Basic addition stumper

Michael Weinerman

Join Date: Nov 2017

Posts: 22
#1

Basic addition stumper

06 Nov 2023, 15:17

Hello,

A couple folks on our team have been stumped by this one. We're working in Stata 16.1. I stripped the issue down to a little bit of test code that I'm hoping somebody can pick apart. Basically, when `i'*10000 is commented out we get output that we'd expect (630,1230,631,1231, ...), but when that piece is included it skips the odd values (19610630,19621230,19610632,19621232, 19610632, 19621232,...). It feel like we're missing something really obvious, but I'm not sure what it could be. I tried floor(`i'*10000), but same result.
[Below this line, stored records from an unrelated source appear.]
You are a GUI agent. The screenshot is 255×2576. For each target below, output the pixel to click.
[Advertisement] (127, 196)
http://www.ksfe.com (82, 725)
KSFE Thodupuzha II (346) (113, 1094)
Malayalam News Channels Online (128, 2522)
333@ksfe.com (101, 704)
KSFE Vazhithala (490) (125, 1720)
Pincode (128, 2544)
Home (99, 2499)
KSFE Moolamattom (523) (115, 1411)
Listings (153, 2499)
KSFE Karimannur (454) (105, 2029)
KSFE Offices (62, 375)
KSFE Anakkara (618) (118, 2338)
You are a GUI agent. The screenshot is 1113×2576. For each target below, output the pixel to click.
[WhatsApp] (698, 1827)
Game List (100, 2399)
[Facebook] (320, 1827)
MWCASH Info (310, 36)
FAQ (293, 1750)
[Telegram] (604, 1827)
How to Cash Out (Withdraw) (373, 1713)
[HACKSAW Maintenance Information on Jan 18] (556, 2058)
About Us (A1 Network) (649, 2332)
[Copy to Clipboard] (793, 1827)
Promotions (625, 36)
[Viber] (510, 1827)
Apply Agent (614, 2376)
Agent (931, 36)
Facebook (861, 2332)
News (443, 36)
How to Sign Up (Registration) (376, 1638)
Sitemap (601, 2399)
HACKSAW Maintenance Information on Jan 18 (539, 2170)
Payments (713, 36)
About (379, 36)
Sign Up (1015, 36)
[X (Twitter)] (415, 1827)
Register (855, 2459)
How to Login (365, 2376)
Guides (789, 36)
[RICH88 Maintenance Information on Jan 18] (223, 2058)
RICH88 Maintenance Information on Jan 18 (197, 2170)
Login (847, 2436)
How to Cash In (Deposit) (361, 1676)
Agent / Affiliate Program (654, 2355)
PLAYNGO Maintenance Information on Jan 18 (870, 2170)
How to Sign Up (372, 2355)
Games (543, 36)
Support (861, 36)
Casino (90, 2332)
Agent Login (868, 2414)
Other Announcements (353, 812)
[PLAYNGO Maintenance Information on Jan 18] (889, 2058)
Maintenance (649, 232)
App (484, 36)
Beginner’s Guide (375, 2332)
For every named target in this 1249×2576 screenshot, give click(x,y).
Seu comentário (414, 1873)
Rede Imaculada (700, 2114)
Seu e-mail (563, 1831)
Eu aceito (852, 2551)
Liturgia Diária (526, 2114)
We don't need a workaround. This is easy to do in a different way. But this is a concerning issue to not be able to resolve.

Thanks!

Code:

clear set seed 1000 set obs 63 gen year = 1960 +_n gen month = runiformint(1,12) gen cohort = . format cohort %9.0f forval y = 0/9 { forvalues i = 1960/2023 { qui replace cohort = `i'*10000 + 63`y' if inrange(month,1,6) & year==`i' qui replace cohort = `i'*10000 + 123`y' if inrange(month,7,12) & year==`i' } di cohort[1] di cohort[2] qui replace cohort = . }
Tags: None
Leonardo Guizzetti

Join Date: Jul 2016

Posts: 2403
#2

06 Nov 2023, 15:49

Your variable needs to be declared as a double data type instead of the default, float. See -help data types-. This issue has come up here several times before.
Comment
daniel klein

Join Date: Mar 2014

Posts: 3872
#3

06 Nov 2023, 15:59

For integers, I would go with long here.
Comment
Maarten Buis

Join Date: Mar 2014

Posts: 3464
#4

07 Nov 2023, 02:37

The problem that Leonardo and Daniel are referring to is called precision. It has to do with how computers store numbers: it uses a string of 0s and 1s to represent a number. By default Stata reserves 32 bits (or 4 bytes (or 8 nybbles)) for a single number. If the number doesn't fit within that reserved space, it will be rounded. That is what happened in your case: with 4 bytes Stata can store about 7 significant digits, and the number you want to store has 8.

The number of significant digits is in part reduced by the fact that Stata wants to allow for a fractional part. If you know that the values in your variable have no fractional part (i.e. is an integer) you can store more with those 4 bytes. This is Daniel's suggestion for using long. Using longs you can store 9 significant digits instead of 7 with those same 4 bytes. Alternatively, you can just reserve more bytes for a single number and increase the precision that way. This is Leonardo's suggestion using double. This reserves 8 bytes instead of 4 for each number, which gives you 16 digits of accuracy.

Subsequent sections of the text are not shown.